__What you need to do__:
**A)** Please rewrite the dataset entries, beginning at the line that has "What do you see at coordinates (382, 69)" and stopping after the final entry, with "Where is" substituted by "Where can I find" and nothing else altered.
**B)** Pick up the piece on trying French wine from the point where it stops.

Admit it: you have issues. You want to experiment with new things, but you just end up falling back on routine. You swear by your taste for the exotic, but so often revert to the familiar. Last week, you almost ordered the braised pig cheek, but you got the pan-seared salmon yet again. You had every intention of pouncing on that foreign exchange student who tutored you in French sophomore year, but ended each late-night study session with a prim, “au revoir, Jean-Pierre.”
Well, my risk-averse friend, now is the time. You’re busting loose. While I hope I’ve inspired you to overhaul your lifestyle choices in a big way, all I ask of you now is a simple expanding of the palate. Make your first brazen act as a windmill-chasing, marrow-sucking dilettante a feat of culinary daring. Your mission, should you choose to accept it, is: embrace the froggies!
Wine Warehouse in Fort Lauderdale. Lock me in there with a corkscrew and some Brie anytime.
Well, not literal froggies—just their wine. My husband and I love wine. My alcoholic beverage of choice is, in fact, a glass of red wine. Unless I’m lying on a beach in Cozumel, in which case it’s Corona. Or grilling fajitas, in which case I’ve got to have one of Mike’s margaritas. You see there are exceptions to the rule, here, but the point is I love wine. In the last couple of years, Mike and I have grown to appreciate and often prefer French wine. We never had a taste for the apples-fermented-in-butter with a touch of burnt vanilla flavor of typical California Chardonnays. We get turned off by the homogenously overpowering ripe fruits of Australian Shiraz. A Pinot Noir from Oregon can be cool and subtle, but if you really want to taste the ground beneath your feet, go to Burgundy’s rendition of the grape.
And that brings us to the Voarick Aloxe Corton 2003 (retail $24.99) that we tasted at our favorite wine store this past weekend, along with several other French imports. Just know that Burgundy is where pinot noir is grown, and it is deep, earthy stuff. The soil in the different districts of Burgundy varies, so there is plenty of diversity among Pinot Noirs. Chardonnay is the other grape varietal grown in Burgundy, but we’ll get to that in a minute.

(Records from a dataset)
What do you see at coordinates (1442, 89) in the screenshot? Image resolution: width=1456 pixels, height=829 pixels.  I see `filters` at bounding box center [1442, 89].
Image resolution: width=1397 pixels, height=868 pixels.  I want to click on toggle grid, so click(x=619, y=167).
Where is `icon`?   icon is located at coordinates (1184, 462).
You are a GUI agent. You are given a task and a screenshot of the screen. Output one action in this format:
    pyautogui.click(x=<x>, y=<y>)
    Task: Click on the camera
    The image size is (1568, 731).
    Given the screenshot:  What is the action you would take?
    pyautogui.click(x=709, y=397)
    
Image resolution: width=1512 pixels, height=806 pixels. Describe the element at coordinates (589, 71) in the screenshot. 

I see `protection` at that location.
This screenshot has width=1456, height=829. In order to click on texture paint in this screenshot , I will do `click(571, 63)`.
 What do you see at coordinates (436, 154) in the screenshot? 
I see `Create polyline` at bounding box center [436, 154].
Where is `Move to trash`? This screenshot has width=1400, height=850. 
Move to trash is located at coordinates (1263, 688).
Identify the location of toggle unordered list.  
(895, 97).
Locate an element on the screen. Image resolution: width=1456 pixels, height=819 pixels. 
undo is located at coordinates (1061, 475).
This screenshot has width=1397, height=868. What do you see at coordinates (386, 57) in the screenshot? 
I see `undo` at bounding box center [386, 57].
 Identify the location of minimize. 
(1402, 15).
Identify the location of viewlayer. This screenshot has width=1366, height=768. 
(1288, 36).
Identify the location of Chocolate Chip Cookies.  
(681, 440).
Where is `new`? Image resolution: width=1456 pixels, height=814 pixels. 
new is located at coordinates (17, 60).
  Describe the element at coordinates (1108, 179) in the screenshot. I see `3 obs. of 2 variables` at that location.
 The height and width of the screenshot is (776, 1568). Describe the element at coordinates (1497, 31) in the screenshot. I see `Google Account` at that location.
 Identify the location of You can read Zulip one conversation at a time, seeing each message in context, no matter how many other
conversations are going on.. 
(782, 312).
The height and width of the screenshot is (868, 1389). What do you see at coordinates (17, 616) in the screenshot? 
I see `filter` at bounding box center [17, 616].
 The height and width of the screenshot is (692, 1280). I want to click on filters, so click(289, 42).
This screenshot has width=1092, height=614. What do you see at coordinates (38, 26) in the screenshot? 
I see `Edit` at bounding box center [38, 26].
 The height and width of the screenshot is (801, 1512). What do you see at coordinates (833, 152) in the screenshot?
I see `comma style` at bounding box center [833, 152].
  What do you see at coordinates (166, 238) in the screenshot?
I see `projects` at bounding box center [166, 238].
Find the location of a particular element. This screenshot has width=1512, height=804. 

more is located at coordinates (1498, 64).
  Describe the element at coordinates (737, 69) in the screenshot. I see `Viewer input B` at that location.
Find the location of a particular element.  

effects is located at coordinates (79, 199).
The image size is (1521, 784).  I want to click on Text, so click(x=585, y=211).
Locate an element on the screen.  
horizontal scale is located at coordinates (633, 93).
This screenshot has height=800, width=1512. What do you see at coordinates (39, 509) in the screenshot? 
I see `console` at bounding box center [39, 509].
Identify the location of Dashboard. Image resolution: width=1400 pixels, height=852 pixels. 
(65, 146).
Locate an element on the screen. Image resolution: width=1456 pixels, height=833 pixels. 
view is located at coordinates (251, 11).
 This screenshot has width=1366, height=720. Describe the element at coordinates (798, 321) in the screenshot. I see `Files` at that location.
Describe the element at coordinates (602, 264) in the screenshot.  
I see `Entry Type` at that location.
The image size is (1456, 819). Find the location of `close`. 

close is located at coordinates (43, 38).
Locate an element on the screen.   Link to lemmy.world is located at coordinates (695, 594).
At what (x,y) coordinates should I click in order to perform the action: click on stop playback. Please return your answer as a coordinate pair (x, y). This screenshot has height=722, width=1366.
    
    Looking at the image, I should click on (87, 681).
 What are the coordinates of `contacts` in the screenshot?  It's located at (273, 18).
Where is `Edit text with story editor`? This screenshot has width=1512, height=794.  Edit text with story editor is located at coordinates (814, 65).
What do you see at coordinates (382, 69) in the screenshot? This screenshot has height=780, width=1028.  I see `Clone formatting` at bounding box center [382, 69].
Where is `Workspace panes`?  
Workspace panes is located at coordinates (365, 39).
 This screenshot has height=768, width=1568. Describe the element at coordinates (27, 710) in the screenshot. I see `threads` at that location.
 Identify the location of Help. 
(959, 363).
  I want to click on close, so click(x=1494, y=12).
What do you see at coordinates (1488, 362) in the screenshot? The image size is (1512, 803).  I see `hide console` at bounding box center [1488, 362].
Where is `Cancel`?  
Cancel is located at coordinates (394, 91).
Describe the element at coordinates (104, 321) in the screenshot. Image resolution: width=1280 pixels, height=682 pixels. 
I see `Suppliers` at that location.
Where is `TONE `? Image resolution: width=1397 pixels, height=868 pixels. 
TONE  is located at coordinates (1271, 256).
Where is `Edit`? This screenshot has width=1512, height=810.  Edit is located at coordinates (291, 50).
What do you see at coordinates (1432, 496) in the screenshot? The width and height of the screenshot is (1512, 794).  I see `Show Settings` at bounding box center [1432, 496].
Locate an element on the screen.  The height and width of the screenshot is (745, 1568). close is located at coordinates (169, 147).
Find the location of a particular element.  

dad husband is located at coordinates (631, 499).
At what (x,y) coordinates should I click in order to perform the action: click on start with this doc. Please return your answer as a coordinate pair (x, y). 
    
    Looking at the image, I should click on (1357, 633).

__Answers per task__:
**A)**
What do you see at coordinates (382, 69) in the screenshot? This screenshot has height=780, width=1028.  I see `Clone formatting` at bounding box center [382, 69].
Where can I find `Workspace panes`?  
Workspace panes is located at coordinates (365, 39).
 This screenshot has height=768, width=1568. Describe the element at coordinates (27, 710) in the screenshot. I see `threads` at that location.
 Identify the location of Help. 
(959, 363).
  I want to click on close, so click(x=1494, y=12).
What do you see at coordinates (1488, 362) in the screenshot? The image size is (1512, 803).  I see `hide console` at bounding box center [1488, 362].
Where can I find `Cancel`?  
Cancel is located at coordinates (394, 91).
Describe the element at coordinates (104, 321) in the screenshot. Image resolution: width=1280 pixels, height=682 pixels. 
I see `Suppliers` at that location.
Where can I find `TONE `? Image resolution: width=1397 pixels, height=868 pixels. 
TONE  is located at coordinates (1271, 256).
Where can I find `Edit`? This screenshot has width=1512, height=810.  Edit is located at coordinates (291, 50).
What do you see at coordinates (1432, 496) in the screenshot? The width and height of the screenshot is (1512, 794).  I see `Show Settings` at bounding box center [1432, 496].
Locate an element on the screen.  The height and width of the screenshot is (745, 1568). close is located at coordinates (169, 147).
Find the location of a particular element.  

dad husband is located at coordinates (631, 499).
At what (x,y) coordinates should I click in order to perform the action: click on start with this doc. Please return your answer as a coordinate pair (x, y). 
    
    Looking at the image, I should click on (1357, 633).

**B)**
The Aloxe-Corton would be lovely with olive-crusted lamp chops or braised duck.
My other favorite region for red wines is the Rhone. I have had the most experience with Cotes Du Rhone, as these incredibly food-friendly blends always seem to be available at a great price, as in $8-$12. You just don’t have to spend more. There are over 10,000 producers in this large region and the primary grape varietals are Grenache, Syrah, Mourvedre, and Cinsault. Many producers, and not just French ones, do 2 or even 3 bottlings each year, from grapes culled from the same vineyard. The high end bottle is the crème de la crème. The low end bottle benefits from all the same skill and methodology of that same producer, but might consist of slightly less pristine grapes and lack the complexity of the high end bottle. The low end bottles are generally a fantastic value. The first wine on the left is a 2004 Cotes Du Rhone from Chapoutier. Drink a not- too-fruity, not-too-earthy gem like this with anything from pizza to roast chicken. Bring it to a cookout, and your hot dogs just got classy. Interesting aside about the Chapoutier: the label is in Braille…who says the French can’t be progressive?
It’s me checking out the nifty wine-pairing wheel they gave us at the tasting. Each type of food has at least four different suggestions—so drink what you like!
Between trips to the snack table to eat more than our fair share of baked brie, we also tasted some zippy French whites. The one that most bears mentioning is another Mingling favorite, Pouilly Fuisse. The bottle pictured below on the right, was a 2004 from Gerbeaux.
Pouilly Fuisse, also from Burgundy, is what the French did with the Chardonnay grape long before anyone ever heard of Napa Valley, much less turned it into Disneyland for wine-lovers. Pouilly Fuisse has the full body of a California Chard without any of the cloying richness. A good one will retain its acidity, foiling the buttery quality of dishes like lobster tail or tuna sashimi. It will highlight your food instead of overpowering it with oak.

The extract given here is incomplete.